I put the pictures back in the envelope and closed the flap, then slid under the bundle of letters because love is stronger than war.

Next was a small empty turtle shell, painted white with red letter across the carapace. The letters said DEKEY! I looked through the frog’s leg holes, then the rear ones, holding it up to the sunlight coming through the window. Inside, the shell was smooth as the curve of a tablespoon. Will had never told me about the turtle.

I set the small shell behind the love letters, out of my sight. I'd had enough of things that used to be alive and now were not.

Sparky smiled.

The love letters lay intact, safe, well-read.

Item five was a folded sheet of white paper with a mini audiotape inside, and the following notes made in Will's handwriting:

Rup to Millie per B. convers. of 5/02/01:

1/22/01—25

3/14/01—25

4/07/01—35

Windy Ridge see att. tape made 5/12/01

I played the attached tape. There were ten seconds of hiss, then some pleasantries that didn't sound real pleasant. When those were over, this:

Gruff Voice, male:
Okay, Milky, to business. It's the usual spot

Cautious Voice, male:
Got it.

Gruff:
It's better you don't send her.

Cautious:
Let me handle it my way.

Gruff:
Can't tell you how important Thursday is.

Cautious:
Might be some problems with this whole thing.

Gruff:
What in hell would those be?

Cautious:
Basic security. I don’t know. Just a feeling.

Gruff:
The biggest problem would be a red light Thursday.

Cautious:
Don't worry.

Gruff:
I hate it when people tell me that. Always means trouble. Just do your job, Milky. You want to blubber and whine, do it to your wife.

Cautious:
Yeah, yeah. We'll talk.

I listened to it again. I recognized Rupaski's rough old voice. Milky. Millie was Dana Millbrae—Will's sometime friend and sometime foe on the Board of Supervisors. The B of line one was Bridget Andersen, Millbrae's secretary, and one of my father's very secret friends.

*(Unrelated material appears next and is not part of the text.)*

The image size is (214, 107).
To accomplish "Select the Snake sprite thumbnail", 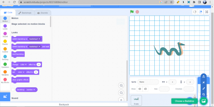I will click(x=136, y=100).
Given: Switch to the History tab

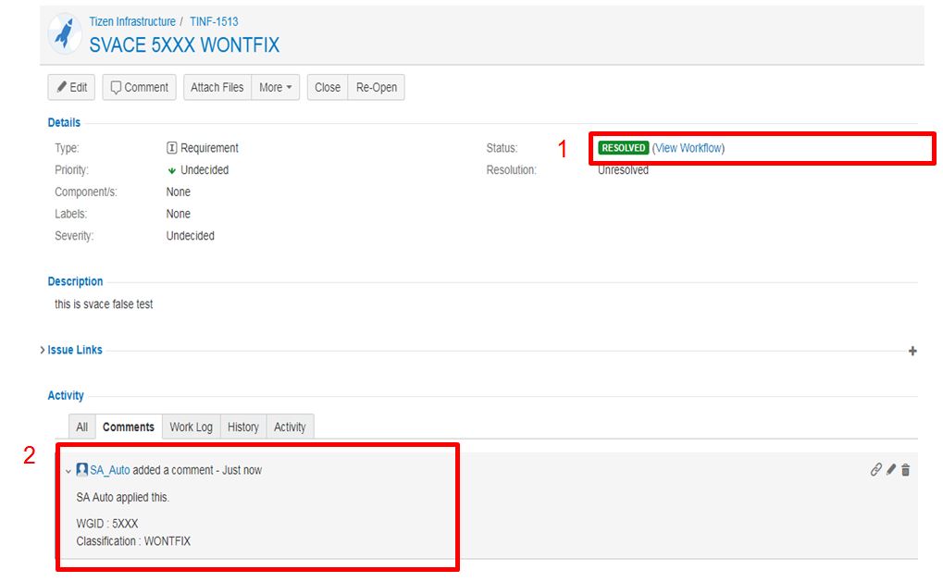Looking at the screenshot, I should point(242,427).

The conversation itself had almost certainly been caught by an intercept and recorder installed on Millbrae's office telephone line. I knew about that intercept and recorder because I'd installed them one Saturday while Will lounged in Millbrae's empty reception area, his feet up on Bridget's desk, reading a magazine. Will supplied the intercept device. I didn't know where he got it, though I had an idea. All it took was an electric drill, a couple of brackets and four screws. I mounted a micro-recorder to the back of Millbrae's center desk drawer. I hid the mike in the mass of cables running up through the cable hole on the desktop. Then ran a line to the intercept. Any voice would start the recorder running, and the intercept relayed both parties of the call onto tape. Took about twenty minutes and Will said
slick. That's for Bridget, son. You just did a good thing for the Bridge.

That was the last I'd heard about it, until now.

I thought about Bridget, a fortyish, handsome woman who had been Millbrae's secretary for all of his six years as a supervisor. She was extremely shy. Widowed. When I installed that tape recorder back in February of this year, I assumed that Bridget would be the operator, but I had no illusion that the tap was for her benefit and not Will's.

The next item was a letter-sized envelope, unsealed. Inside were two receipts for $10,000 cash donations from Will Trona to the Hillview Home for Children. Will and Ellen Erskine had scratched their signatures on the bottoms.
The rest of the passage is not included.